Thomas Legrand revient, bien sûr, sur la très courte victoire du PS dans la partielle du Doubs :

"Cette courte victoire nous rappelle simplement que TOUT est possible. Que la défiance grandissante envers le monde politique, le sentiment que les partis habituels de gouvernement sont impuissants, peuvent très bien permettre au FN d’arriver au pouvoir. L’analyse des reports de voix montre que la mobilisation d’une partie des électeurs abstentionnistes du premier tour s’est faite en faveur du FN et qu’une part conséquente des électeurs UMP du premier tour a aussi voté FN.

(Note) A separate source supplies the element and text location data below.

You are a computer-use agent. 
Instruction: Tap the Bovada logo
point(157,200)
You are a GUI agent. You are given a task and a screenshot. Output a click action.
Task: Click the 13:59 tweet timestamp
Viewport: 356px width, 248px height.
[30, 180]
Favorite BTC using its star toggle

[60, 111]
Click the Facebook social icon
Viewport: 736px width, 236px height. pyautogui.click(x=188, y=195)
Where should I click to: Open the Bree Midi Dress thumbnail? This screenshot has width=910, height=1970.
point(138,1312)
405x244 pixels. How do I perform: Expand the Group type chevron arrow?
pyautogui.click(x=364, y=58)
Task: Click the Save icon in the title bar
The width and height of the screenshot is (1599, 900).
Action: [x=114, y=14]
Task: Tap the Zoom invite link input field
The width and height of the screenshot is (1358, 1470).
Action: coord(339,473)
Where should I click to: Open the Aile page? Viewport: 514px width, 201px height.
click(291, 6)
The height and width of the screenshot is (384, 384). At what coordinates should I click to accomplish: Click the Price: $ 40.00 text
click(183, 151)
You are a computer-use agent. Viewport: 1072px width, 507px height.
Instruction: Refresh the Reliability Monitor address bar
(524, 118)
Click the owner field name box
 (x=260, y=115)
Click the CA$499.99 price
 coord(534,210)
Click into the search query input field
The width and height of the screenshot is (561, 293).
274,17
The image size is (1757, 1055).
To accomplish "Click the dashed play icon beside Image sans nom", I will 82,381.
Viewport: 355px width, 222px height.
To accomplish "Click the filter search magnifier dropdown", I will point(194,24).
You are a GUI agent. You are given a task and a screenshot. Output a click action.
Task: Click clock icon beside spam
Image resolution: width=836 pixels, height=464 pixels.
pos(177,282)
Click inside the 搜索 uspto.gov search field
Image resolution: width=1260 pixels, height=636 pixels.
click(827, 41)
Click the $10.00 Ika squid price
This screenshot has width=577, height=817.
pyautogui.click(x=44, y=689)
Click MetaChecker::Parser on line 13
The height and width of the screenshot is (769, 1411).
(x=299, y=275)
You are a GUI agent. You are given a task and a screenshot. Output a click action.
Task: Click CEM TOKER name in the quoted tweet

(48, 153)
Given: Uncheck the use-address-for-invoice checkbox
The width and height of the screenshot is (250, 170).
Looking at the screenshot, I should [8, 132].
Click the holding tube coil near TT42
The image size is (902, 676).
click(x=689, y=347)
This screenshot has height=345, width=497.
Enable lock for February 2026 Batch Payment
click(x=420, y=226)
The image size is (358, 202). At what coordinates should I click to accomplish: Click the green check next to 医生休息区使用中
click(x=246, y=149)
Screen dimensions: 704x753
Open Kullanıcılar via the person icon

Alors que la consigne de l’UMP était le NiNi, la participation a augmenté… c’est donc que l’électorat (on s’en doutait mais c’est confirmé) ne suit pas les consignes de vote et encore moins de "non vote". Ce résultat montre, en outre, le décalage total entre la tête de l’UMP (dont aucun membre n’a prôné le vote FN) et les électeurs de ce parti qui ont voté majoritairement pour l’extrême-droite. Cette circonscription, largement rurale et ouvrière à la fois, n’est pas, historiquement, un fief FN, ce n’est pas une terre (comme ce peut être le cas dans le Sud) minée par une angoisse identitaire face à l’immigration. Il s’agit plutôt de l’influence du "FN mariniste du Nord", celui qui s’appuie sur la désespérance sociale, sur le sentiment d’abandon, sur l’idée du déclin.

C’est la France fracturée décrite par le géographe Christophe Guilluy…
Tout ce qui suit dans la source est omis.